The Long-tailed Duck (Clangula hyemalis) is a medium-sized sea duck that is easily recognizable due to its distinctive appearance. This bird is about 16 inches in length and has a wingspan of approximately 25 inches. The males are slightly larger than the females and can weigh up to 1.6 pounds, while females usually weigh around 1.3 pounds.
The Long-tailed Duck has a unique appearance that makes it easily identifiable. It has a white face and neck, a black back, and a grayish body. Its most distinguishing feature is its long tail, which is longer in males than in females. The males’ tails can be up to 9 inches long, while the females’ tails are usually around 5 inches long. During breeding season, the male’s head turns black and its sides become white.

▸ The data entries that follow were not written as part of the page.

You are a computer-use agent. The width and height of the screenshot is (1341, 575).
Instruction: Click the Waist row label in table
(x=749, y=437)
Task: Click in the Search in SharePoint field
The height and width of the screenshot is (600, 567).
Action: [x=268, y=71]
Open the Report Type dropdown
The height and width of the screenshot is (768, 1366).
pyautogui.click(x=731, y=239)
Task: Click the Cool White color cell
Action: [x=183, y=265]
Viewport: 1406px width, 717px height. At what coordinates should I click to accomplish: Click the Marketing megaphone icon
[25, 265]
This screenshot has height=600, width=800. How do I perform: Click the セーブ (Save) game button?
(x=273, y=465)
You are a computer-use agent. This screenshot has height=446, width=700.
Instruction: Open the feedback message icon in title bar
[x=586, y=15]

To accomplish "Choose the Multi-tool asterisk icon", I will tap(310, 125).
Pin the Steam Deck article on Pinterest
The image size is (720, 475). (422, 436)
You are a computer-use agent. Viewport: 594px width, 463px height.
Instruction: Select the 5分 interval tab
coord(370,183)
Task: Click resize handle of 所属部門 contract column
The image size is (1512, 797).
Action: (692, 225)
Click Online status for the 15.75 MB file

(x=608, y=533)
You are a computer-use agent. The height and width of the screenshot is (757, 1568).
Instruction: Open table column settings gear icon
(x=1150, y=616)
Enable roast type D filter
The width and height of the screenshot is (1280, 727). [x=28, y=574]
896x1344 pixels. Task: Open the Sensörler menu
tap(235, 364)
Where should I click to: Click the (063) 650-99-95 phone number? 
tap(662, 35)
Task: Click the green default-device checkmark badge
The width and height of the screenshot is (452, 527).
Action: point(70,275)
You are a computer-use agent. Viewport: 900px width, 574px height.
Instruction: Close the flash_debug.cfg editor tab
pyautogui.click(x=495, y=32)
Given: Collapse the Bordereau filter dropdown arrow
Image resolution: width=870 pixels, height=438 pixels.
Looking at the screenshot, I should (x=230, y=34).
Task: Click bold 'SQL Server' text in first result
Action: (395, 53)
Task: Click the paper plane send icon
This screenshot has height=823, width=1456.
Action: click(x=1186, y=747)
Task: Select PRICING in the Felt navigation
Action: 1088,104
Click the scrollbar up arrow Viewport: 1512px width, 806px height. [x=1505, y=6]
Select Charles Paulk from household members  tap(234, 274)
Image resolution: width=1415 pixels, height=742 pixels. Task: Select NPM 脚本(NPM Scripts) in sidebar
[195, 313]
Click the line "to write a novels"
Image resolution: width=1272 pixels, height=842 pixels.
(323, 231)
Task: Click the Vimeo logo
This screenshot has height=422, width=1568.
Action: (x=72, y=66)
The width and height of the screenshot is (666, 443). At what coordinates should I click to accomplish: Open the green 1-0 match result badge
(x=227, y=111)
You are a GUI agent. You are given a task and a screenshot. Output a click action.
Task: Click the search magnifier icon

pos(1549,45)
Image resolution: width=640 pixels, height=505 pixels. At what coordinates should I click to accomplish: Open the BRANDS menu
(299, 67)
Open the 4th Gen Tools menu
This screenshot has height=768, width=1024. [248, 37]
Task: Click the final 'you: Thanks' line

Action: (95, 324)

The Long-tailed Duck is a circumpolar species that breeds in the Arctic tundra of North America, Europe, and Asia. During the winter, it migrates to coastal areas of the North Atlantic and North Pacific oceans, including the coasts of the United States, Canada, and Japan. In the United States, this bird is primarily found along the Atlantic coast from Maine to Virginia and along the Pacific coast from Alaska to California.
During migration, the Long-tailed Duck can form large flocks and is often seen flying in long, V-shaped formations. These birds are strong fliers and can cover large distances in a relatively short amount of time. They are also skilled divers and can dive to depths of up to 200 feet to feed on crustaceans, mollusks, and small fish.
Overall, the Long-tailed Duck is a fascinating species with a unique appearance and impressive abilities. Its long tail, black and white coloring, and migratory habits make it a favorite among birdwatchers and wildlife enthusiasts. However, this bird faces threats from habitat loss, pollution, and hunting, so conservation efforts are necessary to ensure its continued survival.